Saved data entries
* * *

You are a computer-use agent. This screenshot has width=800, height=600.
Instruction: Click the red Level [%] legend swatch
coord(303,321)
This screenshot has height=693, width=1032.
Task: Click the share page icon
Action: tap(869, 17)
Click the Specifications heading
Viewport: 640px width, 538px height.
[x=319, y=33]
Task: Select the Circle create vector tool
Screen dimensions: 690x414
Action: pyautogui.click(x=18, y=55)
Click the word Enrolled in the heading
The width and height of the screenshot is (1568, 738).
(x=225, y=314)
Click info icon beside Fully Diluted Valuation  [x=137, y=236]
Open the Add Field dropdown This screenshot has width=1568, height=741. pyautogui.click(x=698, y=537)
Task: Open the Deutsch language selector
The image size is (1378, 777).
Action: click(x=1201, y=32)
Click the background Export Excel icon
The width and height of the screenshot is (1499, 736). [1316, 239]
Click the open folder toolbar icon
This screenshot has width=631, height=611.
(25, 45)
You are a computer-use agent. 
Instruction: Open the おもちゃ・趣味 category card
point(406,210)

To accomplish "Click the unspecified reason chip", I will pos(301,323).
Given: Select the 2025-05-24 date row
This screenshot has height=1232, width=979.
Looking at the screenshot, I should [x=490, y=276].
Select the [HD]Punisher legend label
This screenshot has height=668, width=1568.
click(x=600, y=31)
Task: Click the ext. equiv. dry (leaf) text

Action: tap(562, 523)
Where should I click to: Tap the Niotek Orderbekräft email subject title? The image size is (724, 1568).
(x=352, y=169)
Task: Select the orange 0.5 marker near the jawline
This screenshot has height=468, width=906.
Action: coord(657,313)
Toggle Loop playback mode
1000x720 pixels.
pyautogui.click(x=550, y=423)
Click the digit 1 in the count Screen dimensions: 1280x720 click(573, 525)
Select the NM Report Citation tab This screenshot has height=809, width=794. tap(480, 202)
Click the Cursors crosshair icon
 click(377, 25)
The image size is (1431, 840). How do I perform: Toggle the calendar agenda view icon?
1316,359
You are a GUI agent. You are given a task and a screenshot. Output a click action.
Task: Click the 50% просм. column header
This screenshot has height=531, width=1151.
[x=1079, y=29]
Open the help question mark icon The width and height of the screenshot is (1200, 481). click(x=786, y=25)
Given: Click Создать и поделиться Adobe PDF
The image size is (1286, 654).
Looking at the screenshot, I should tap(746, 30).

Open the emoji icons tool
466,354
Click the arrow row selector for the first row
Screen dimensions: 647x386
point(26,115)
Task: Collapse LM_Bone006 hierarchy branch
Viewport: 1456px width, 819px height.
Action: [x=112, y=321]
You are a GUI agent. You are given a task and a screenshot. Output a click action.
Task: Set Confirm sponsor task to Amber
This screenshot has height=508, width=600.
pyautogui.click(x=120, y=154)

* * *

_TASK INSTRUCTIONS:_ Without altering a single word, reproduce the entries above.

_RESPONSE BOX:_
You are a computer-use agent. This screenshot has width=800, height=600.
Instruction: Click the red Level [%] legend swatch
coord(303,321)
This screenshot has height=693, width=1032.
Task: Click the share page icon
Action: tap(869, 17)
Click the Specifications heading
Viewport: 640px width, 538px height.
[x=319, y=33]
Task: Select the Circle create vector tool
Screen dimensions: 690x414
Action: pyautogui.click(x=18, y=55)
Click the word Enrolled in the heading
The width and height of the screenshot is (1568, 738).
(x=225, y=314)
Click info icon beside Fully Diluted Valuation  [x=137, y=236]
Open the Add Field dropdown This screenshot has width=1568, height=741. pyautogui.click(x=698, y=537)
Task: Open the Deutsch language selector
The image size is (1378, 777).
Action: click(x=1201, y=32)
Click the background Export Excel icon
The width and height of the screenshot is (1499, 736). [1316, 239]
Click the open folder toolbar icon
This screenshot has width=631, height=611.
(25, 45)
You are a computer-use agent. 
Instruction: Open the おもちゃ・趣味 category card
point(406,210)

To accomplish "Click the unspecified reason chip", I will pos(301,323).
Given: Select the 2025-05-24 date row
This screenshot has height=1232, width=979.
Looking at the screenshot, I should [x=490, y=276].
Select the [HD]Punisher legend label
This screenshot has height=668, width=1568.
click(x=600, y=31)
Task: Click the ext. equiv. dry (leaf) text

Action: tap(562, 523)
Where should I click to: Tap the Niotek Orderbekräft email subject title? The image size is (724, 1568).
(x=352, y=169)
Task: Select the orange 0.5 marker near the jawline
This screenshot has height=468, width=906.
Action: coord(657,313)
Toggle Loop playback mode
1000x720 pixels.
pyautogui.click(x=550, y=423)
Click the digit 1 in the count Screen dimensions: 1280x720 click(573, 525)
Select the NM Report Citation tab This screenshot has height=809, width=794. tap(480, 202)
Click the Cursors crosshair icon
 click(377, 25)
The image size is (1431, 840). How do I perform: Toggle the calendar agenda view icon?
1316,359
You are a GUI agent. You are given a task and a screenshot. Output a click action.
Task: Click the 50% просм. column header
This screenshot has height=531, width=1151.
[x=1079, y=29]
Open the help question mark icon The width and height of the screenshot is (1200, 481). click(x=786, y=25)
Given: Click Создать и поделиться Adobe PDF
The image size is (1286, 654).
Looking at the screenshot, I should tap(746, 30).

Open the emoji icons tool
466,354
Click the arrow row selector for the first row
Screen dimensions: 647x386
point(26,115)
Task: Collapse LM_Bone006 hierarchy branch
Viewport: 1456px width, 819px height.
Action: [x=112, y=321]
You are a GUI agent. You are given a task and a screenshot. Output a click action.
Task: Set Confirm sponsor task to Amber
This screenshot has height=508, width=600.
pyautogui.click(x=120, y=154)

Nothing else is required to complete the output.